=== Directions ===
Edit the lines from the one containing "This screenshot has width=1494, height=684." through the one containing "will click(32, 340).", inclusive, so that "light gray" becomes "pale gray" and nothing else changes. Return only those lines.

=== Records to use ===
-.-.-
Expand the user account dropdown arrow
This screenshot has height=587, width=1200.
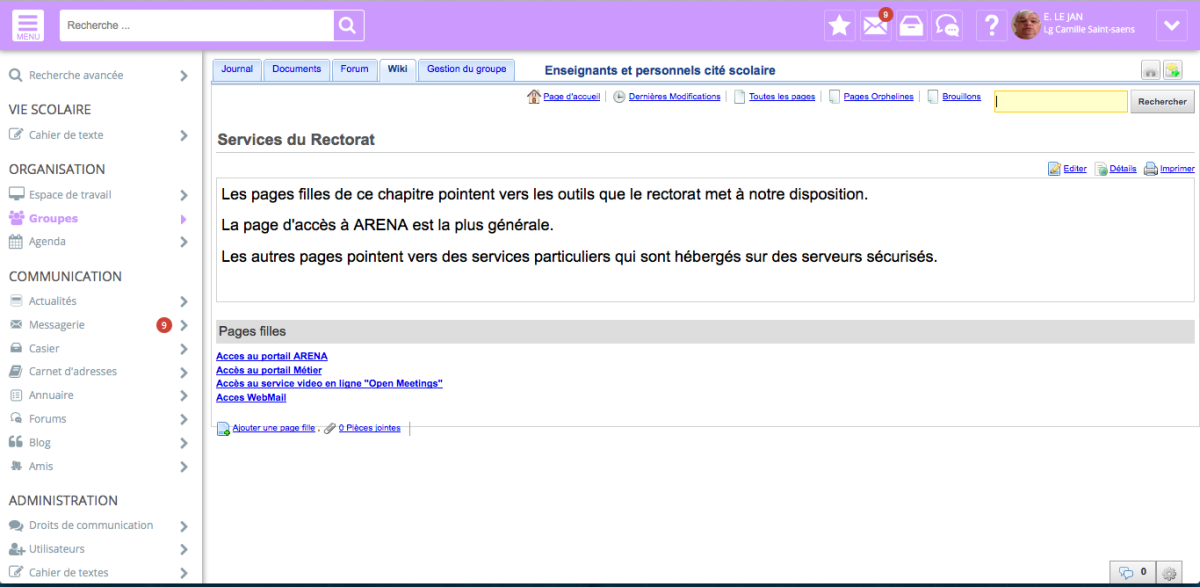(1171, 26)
-.-.-
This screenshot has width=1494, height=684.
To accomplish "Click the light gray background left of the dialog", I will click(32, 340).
-.-.-
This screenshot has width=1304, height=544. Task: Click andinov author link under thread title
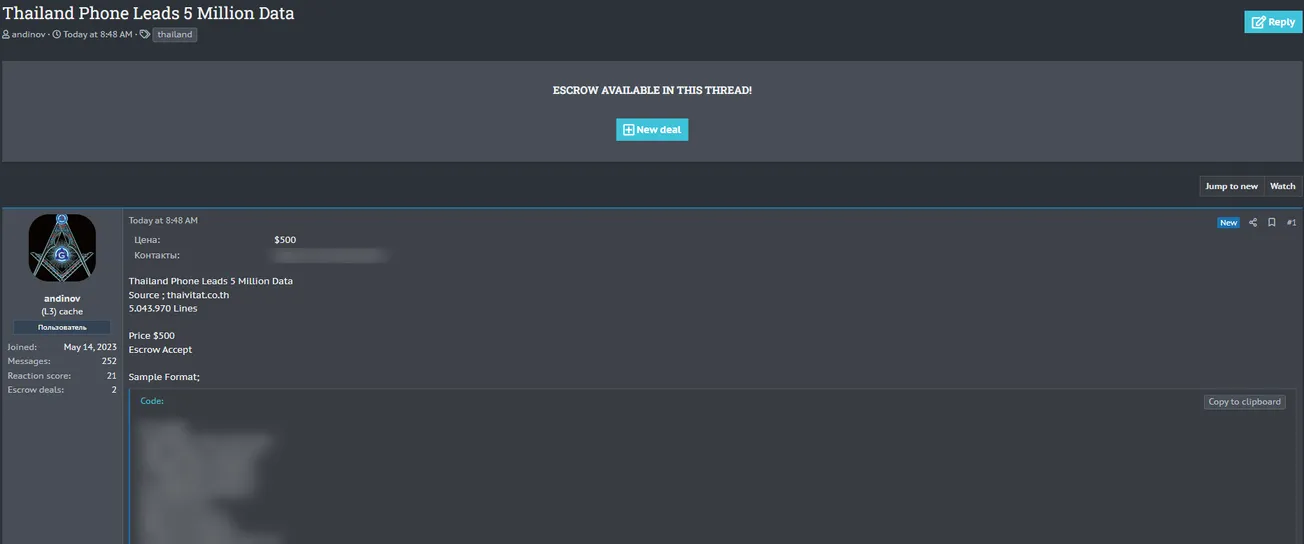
-.-.-
=== Completed exercise ===
This screenshot has width=1494, height=684.
To accomplish "Click the pale gray background left of the dialog", I will click(32, 340).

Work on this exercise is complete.